Web Caching

Web Caching

Antonios Danalis (University of Delaware, USA)
DOI: 10.4018/978-1-60566-026-4.ch648
OnDemand PDF Download:
$30.00
List Price: $37.50

Abstract

The popularity of the World Wide Web has led to an exponential increase of the traffic generated by its users for over a decade. Such a growth, over such a long period of time, would have saturated both the content providers and the network links had Web caching not been efficiently deployed. Web caching can improve the overall performance of the World Wide Web in several ways, depending on the decisions made regarding the deployment of the corresponding caches. By placing caches in strategic positions, the core network traffic can be reduced, the load of a content provider can be scaled down, and the quality of service, as the users perceive it, can be improved. In this article we present an overview of the major design and implementation challenges in Web caching, as well as their solutions.
Chapter Preview
Top

Background

A Web cache can be placed at different positions on the Web and yield different benefits. Namely, it can be placed next to a content provider, in strategic positions inside the network, at the boundaries of local area networks, or inside the host that runs the requesting browser.

Most users tend to access particular pages quite often. An example could be the “home page” that has been set on their browser, or Web sites that contain documentation they are interested in. Furthermore, during browsing, many users visit the same pages multiple times in short periods of time, by using the history of their browsers. To exploit these access patterns, most browsers keep local copies of the frequently or recently accessed pages. This way, the user is served in near zero time, and the network traffic is reduced. Although this technique can have a positive effect on the browsing experience of a single user, it has a minimal effect on the network traffic. This is mostly due to the small disk space used by this type of caching and the lack of sharing between different user caches.

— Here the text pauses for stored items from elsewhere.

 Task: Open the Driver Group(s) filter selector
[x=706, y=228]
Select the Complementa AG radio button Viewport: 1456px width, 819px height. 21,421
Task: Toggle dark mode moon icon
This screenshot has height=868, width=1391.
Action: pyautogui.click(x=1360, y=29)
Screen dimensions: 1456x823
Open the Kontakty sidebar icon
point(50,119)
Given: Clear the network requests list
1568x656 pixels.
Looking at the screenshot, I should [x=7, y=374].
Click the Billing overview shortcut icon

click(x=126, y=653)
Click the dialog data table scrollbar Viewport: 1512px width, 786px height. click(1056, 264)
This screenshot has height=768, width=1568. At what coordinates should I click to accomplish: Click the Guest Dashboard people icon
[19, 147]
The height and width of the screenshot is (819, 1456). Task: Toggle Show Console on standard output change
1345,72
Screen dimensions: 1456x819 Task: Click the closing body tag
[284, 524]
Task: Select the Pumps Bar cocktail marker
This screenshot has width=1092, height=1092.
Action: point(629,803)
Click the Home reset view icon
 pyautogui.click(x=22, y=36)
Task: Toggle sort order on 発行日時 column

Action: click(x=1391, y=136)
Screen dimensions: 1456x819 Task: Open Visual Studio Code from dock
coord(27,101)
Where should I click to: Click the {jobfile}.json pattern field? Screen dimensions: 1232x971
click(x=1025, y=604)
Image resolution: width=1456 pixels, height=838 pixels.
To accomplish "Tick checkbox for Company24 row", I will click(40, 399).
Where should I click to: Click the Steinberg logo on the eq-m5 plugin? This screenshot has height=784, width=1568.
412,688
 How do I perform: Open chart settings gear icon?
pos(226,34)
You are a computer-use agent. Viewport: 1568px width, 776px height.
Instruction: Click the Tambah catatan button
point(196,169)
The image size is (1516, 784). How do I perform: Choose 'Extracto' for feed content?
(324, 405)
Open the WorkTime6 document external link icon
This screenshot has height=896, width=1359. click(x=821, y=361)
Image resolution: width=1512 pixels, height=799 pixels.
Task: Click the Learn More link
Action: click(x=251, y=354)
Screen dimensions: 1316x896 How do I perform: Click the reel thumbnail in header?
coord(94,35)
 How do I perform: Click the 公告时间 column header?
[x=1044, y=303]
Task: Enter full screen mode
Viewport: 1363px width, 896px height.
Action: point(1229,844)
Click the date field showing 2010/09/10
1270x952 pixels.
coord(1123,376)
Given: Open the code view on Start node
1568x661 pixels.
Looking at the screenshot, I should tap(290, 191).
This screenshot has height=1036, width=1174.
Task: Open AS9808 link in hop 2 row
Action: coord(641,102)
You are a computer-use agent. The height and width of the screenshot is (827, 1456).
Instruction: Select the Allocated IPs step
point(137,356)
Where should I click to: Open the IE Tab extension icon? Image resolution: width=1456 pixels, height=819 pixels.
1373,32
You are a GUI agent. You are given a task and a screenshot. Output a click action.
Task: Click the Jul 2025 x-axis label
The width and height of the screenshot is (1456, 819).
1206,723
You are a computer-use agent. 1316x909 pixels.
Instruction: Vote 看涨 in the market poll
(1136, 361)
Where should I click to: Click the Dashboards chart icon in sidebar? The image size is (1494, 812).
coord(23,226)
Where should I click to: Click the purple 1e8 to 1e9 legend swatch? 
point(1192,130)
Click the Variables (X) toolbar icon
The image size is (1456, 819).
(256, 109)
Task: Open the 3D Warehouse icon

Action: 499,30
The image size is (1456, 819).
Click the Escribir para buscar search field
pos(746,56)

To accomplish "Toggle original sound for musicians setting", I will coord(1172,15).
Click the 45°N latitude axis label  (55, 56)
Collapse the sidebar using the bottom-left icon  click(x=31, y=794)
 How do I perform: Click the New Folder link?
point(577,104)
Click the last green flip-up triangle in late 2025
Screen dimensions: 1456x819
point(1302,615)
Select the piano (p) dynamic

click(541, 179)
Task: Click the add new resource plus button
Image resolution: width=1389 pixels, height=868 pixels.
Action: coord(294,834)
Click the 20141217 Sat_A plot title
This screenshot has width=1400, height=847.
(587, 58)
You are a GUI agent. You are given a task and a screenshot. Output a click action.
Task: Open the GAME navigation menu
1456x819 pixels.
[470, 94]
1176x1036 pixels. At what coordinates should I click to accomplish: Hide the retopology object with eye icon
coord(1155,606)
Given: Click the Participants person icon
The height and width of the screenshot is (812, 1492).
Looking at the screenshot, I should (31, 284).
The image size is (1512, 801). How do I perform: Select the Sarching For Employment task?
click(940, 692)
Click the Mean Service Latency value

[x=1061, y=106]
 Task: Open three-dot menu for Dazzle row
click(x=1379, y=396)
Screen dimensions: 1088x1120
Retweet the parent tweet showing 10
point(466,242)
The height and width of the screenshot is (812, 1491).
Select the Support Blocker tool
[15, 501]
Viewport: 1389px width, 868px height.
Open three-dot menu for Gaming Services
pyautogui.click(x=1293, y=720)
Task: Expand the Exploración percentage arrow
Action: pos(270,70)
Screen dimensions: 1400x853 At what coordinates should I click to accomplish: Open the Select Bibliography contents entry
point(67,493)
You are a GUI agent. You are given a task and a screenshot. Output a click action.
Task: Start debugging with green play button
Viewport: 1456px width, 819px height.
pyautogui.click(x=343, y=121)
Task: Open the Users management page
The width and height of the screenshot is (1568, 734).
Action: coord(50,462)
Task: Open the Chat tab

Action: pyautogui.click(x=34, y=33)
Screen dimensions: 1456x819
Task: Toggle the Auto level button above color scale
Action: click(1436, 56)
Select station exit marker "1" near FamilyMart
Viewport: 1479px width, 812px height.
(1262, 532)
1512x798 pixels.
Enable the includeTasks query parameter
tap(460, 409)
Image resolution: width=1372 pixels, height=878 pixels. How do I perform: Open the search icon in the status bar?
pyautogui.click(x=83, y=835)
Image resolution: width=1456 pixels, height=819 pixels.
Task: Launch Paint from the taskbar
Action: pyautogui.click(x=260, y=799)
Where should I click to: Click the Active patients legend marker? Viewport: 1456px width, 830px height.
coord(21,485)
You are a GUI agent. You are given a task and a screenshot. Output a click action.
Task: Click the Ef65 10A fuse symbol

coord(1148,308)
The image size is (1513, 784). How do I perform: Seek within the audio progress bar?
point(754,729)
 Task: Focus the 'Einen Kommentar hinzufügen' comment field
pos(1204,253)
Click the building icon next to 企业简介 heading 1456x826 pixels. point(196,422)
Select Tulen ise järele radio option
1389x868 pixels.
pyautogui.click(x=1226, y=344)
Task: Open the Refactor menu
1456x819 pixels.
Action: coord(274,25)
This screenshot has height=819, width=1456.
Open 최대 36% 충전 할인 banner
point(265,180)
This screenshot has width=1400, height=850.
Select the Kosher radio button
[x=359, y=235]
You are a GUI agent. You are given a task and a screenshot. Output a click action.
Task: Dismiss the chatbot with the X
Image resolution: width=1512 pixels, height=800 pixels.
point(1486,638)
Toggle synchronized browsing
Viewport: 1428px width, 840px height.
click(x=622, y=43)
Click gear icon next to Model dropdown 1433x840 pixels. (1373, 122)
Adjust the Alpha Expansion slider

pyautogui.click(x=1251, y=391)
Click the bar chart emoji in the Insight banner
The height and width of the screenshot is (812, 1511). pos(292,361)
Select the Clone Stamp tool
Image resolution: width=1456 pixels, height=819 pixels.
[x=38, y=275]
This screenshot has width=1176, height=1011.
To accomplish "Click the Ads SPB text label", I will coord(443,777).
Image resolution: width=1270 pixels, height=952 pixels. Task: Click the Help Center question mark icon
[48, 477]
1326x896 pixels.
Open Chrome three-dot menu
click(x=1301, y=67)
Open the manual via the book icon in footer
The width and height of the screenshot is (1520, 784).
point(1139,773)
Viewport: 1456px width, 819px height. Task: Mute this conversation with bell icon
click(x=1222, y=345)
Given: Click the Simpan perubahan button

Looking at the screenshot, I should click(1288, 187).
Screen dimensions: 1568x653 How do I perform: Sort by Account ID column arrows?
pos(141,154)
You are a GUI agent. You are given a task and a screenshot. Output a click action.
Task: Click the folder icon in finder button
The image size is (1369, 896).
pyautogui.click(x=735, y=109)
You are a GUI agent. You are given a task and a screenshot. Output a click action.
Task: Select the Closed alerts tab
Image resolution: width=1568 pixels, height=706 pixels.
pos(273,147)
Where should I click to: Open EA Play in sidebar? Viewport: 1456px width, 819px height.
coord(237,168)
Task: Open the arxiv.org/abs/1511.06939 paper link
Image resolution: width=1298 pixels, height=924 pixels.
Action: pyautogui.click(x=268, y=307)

To yield significant results, dedicated computer systems, called proxies, are installed at the edges of local or wide area networks. These systems can achieve significant reduction in the network traffic and improvement in the user perceived quality of service, by filtering and serving the Web requests generated inside the entire network they serve. If a user has defined in the browser’s settings a particular proxy to be used, every time he or she requests a Web page the browser will send this request to the proxy. If the proxy happens to have the page, the user will be served promptly without the original content provider being contacted. If the proxy cannot serve the request, it will fetch the appropriate Web objects (such as the text documents, images, applets) from the original server, and possibly keep a copy for later use. Transparent proxies are a special kind of proxy that end users do not explicitly specify in their browser’s settings. Rather, the gateway of the network identifies Web requests and forwards them to the proxy. This model is more efficient, and easier to administrate, since all the users of the local network will be using the proxy, and they need not know about possible changes concerning the proxy.

To improve the performance of a content provider, a cache can be deployed on the server side. These caches, also called server accelerators, or reverse proxies, are usually deployed in front of clusters of Web servers (Challenger, Iyengar & Dantzig, 1999) and cache the most popular documents in their main memory. Since a few highly popular documents are in most cases responsible for a large percentage of requests, by using a server-side cache, a Web server can decrease its disk I/O load (Abrams et al., 1995; Markatos, 1996; Tatarinov, Rousskov & Soloviev, 1997) and significantly improve the request serving quality of service. Nevertheless, a reverse proxy benefits only a particular content provider and does not reduce the network traffic.

Key Terms in this Chapter

Byte Hit Rate: The ratio of bytes served by the cache over the total number of bytes requested by the clients. BHR can be significantly different from HR in a case where only few, but large files are being served by the cache.

Proxy Cache: A machine dedicated to serving client requests for Web documents. Usually it is installed at the edge of local or wide area networks to provide fast responses to the users and reduce the traffic exiting the network.

HTTP: Hyper-Text Transfer Protocol. The protocol used for most of the communication on the Web, between the clients, the proxies, and the servers.

Transparent Proxy: A proxy that closely cooperates with either a router or a Layer 4 switch, to intercept Web requests while invisible to the users. Other than being invisible it works as a regular proxy cache.